Figura 1.5 Comportamento delle microbolle a seconda dell’indice meccanico.
Le microbolle, oltre a riflettere in modo eccellente gli ultrasuoni devono avere caratteristiche tali da permanere per un certo periodo di tempo all’interno del sistema vascolare.
A tale proposito possiamo dire che i fattori condizionanti la persistenza in circolo di un MDC sono:
• Dimensioni delle particelle: permettono il passaggio nella circolazione capillare polmonare e, contemporaneamente, impediscono l’attraversamento del MDC dall’endotelio vasale. Per questo i mezzi di contrasto ecografici vengono definiti come sostanze blood-pool, con completa assenza di fase interstiziale12.
• Caratteristiche della membrana di rivestimento, quali la ricercata scarsa solubilità in acqua, consolidata dal galattosio, la presenza o meno del surfactante che impedisce la diffusione del gas all’ esterno5 e favorisce un abbassamento della tensione superficiale delle microbolle11 ed infine l’elasticità del guscio che permette un maggior modellamento del diametro delle sfere consentendone il comportamento definito “oscillatorio”.
• Caratteristiche del gas contenuto, quali la comprimibilità che permette il comportamento oscillatorio della microbolla, il coefficiente di diffusione e il coefficiente di solubilità (Ostwald) propri del gas e la sua pressione osmotica interna14.
14 T =R!ρ
DCs
in cui si afferma che la sopravvivenza di una microbolla nel sangue (T) è direttamente proporzionale alle sue dimensioni (R2) e alla densità del gas (ρ); inversamente proporzionale alla capacità del gas di diffondere all’esterno attraverso la membrana (D) e alla costante di saturazione del gas nello stesso sangue (Cs)10.
1.3 Acquisizione del segnale in seguito ad infusione del mezzo di contrasto
Dopo infusione endovenosa, i mezzi di contrasto ecograficici aumentano l’ecogenicità del sangue di circa 20 dB.
Questo rinforzo è dose dipendente, infatti l’intensità del segnale è dato dal numero di microbolle moltiplicato per il coefficiente di ecogenicità di ogni singola particella12.
Affinchè lo studio ecocontrastografico potesse entrare nella pratica clinica è stato indispensabile lo sviluppo di software dedicati, capaci di enfatizzare il segnale proveniente dal MDC rispetto a quello proveniente dai tessuti10.

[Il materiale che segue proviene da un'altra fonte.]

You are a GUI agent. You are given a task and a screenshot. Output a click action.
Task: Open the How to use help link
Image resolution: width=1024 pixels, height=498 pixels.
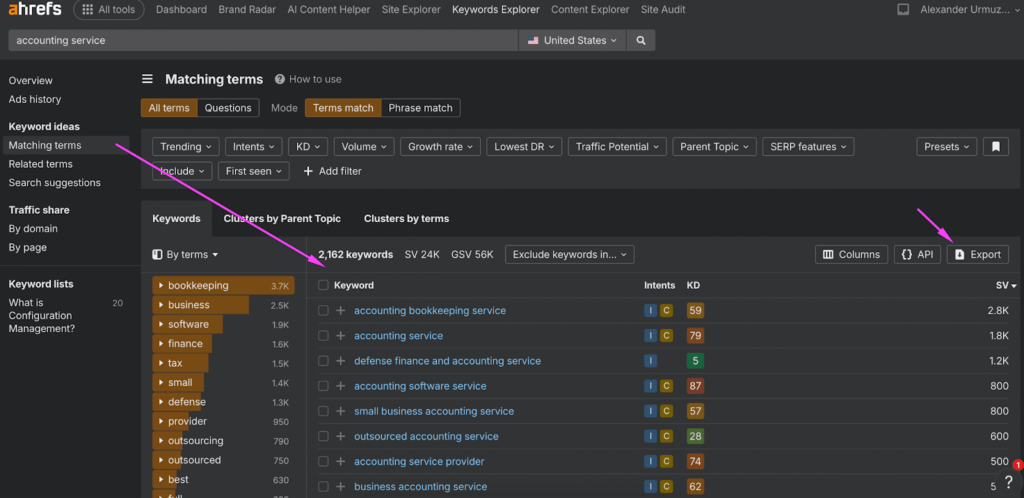[x=308, y=79]
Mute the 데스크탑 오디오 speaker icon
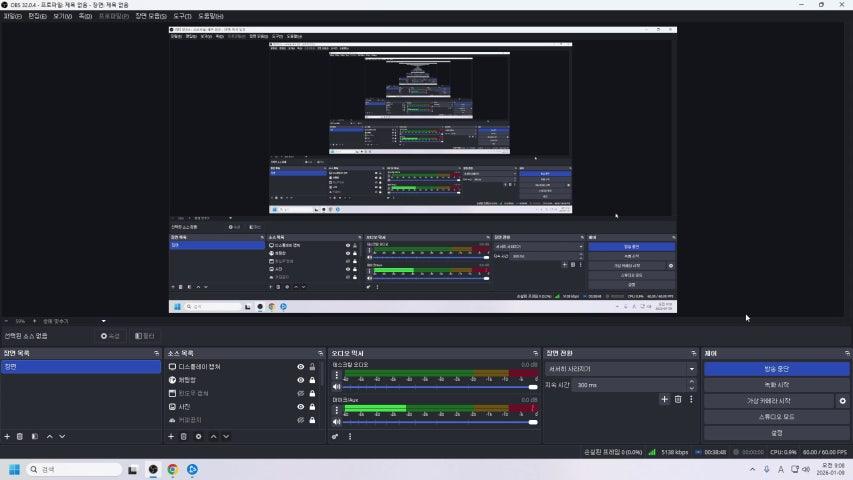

I primi sistemi impiegati per la tecnica CEUS utilizzavano il principio della filtrazione del segnale armonico sulla base della frequenza di ricezione, metodo penalizzato dalla parziale sovrapposizione dello spettro di frequenza prodotta dal MDC e dal tessuto circostante, con conseguente possibile perdita di informazioni utili.

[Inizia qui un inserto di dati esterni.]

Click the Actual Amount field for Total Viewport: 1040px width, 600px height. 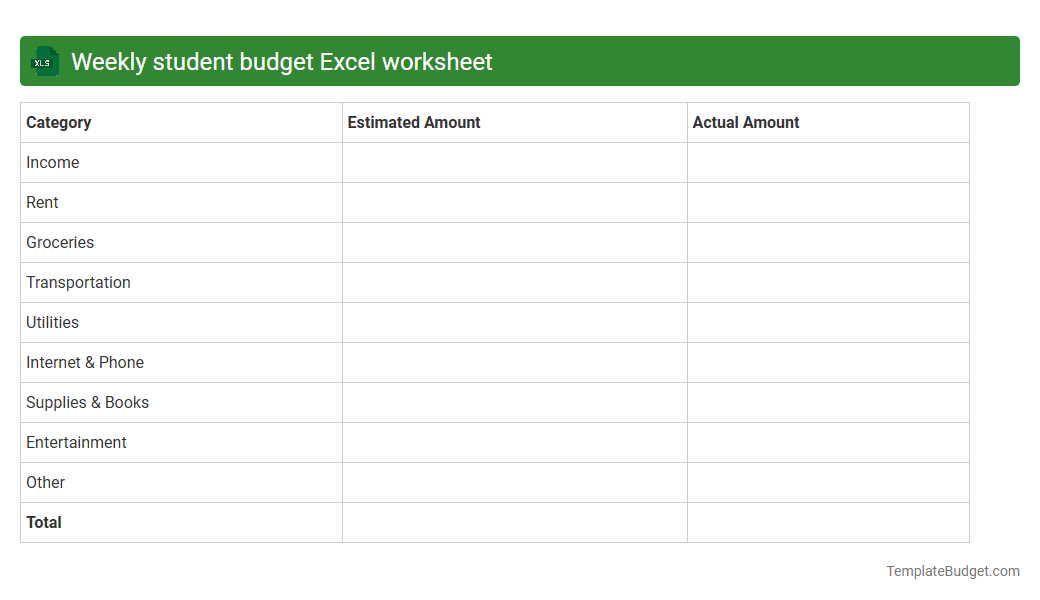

Un’evoluzione a queste prime tecnologie si è verificata con l'introduzione del Pulse Inversion Imaging, in cui l'ultrasuono è inviato da due impulsi speculari, ovvero in fase opposta a 180°. In questo caso, la componente fondamentale dello spettro di ritorno, sommandosi all’onda in arrivo, si azzera, eliminando così il segnale di ritorno prodotto dal tessuti. Rimane pertanto solo la componente armonica dello spettro di ritorno delle microbolle, che, grazie alla sua forma asimmetrica, produce un segnale rilevabile. Lo svantaggio di questa metodica è quello di una sostanziale riduzione del frame rate.

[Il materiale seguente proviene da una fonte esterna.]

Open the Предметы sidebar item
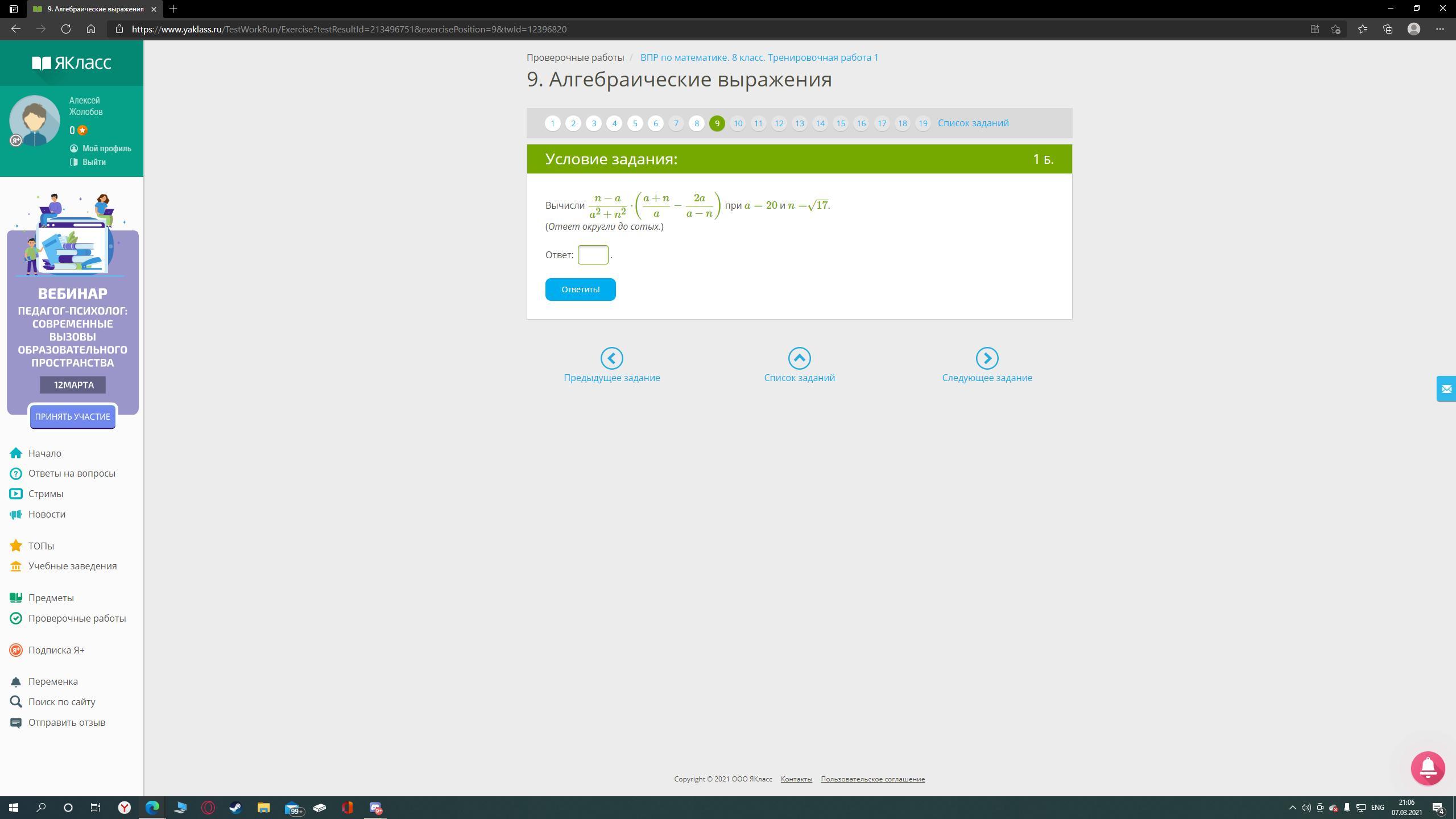This screenshot has height=819, width=1456. click(x=51, y=598)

Una ulteriore sofisticazione di questa sequenza è rappresentata dalla Cadence Contrast Pulse Sequencing Technology (CPS, Siemens), che utilizza una complessa sequenza di impulsi inviati, diversi per fase ed intensità, e sfrutta sia sequenze fondamentali sia armoniche per generare il segnale di ritorno.
Un'altra recente tecnologia (Contrast Tuned Imaging, Cn-TI, Esaote Medmark) si basa sull'utilizzo di una stretta banda di ultrasuoni in uscita associata ad una selezione digitale del segnale di seconda armonica di ritorno. Ciò consente un’ottima visualizzazione del mezzo di contrasto e l'efficace soppressione del segnale di fondo prodotto dal tessuto2.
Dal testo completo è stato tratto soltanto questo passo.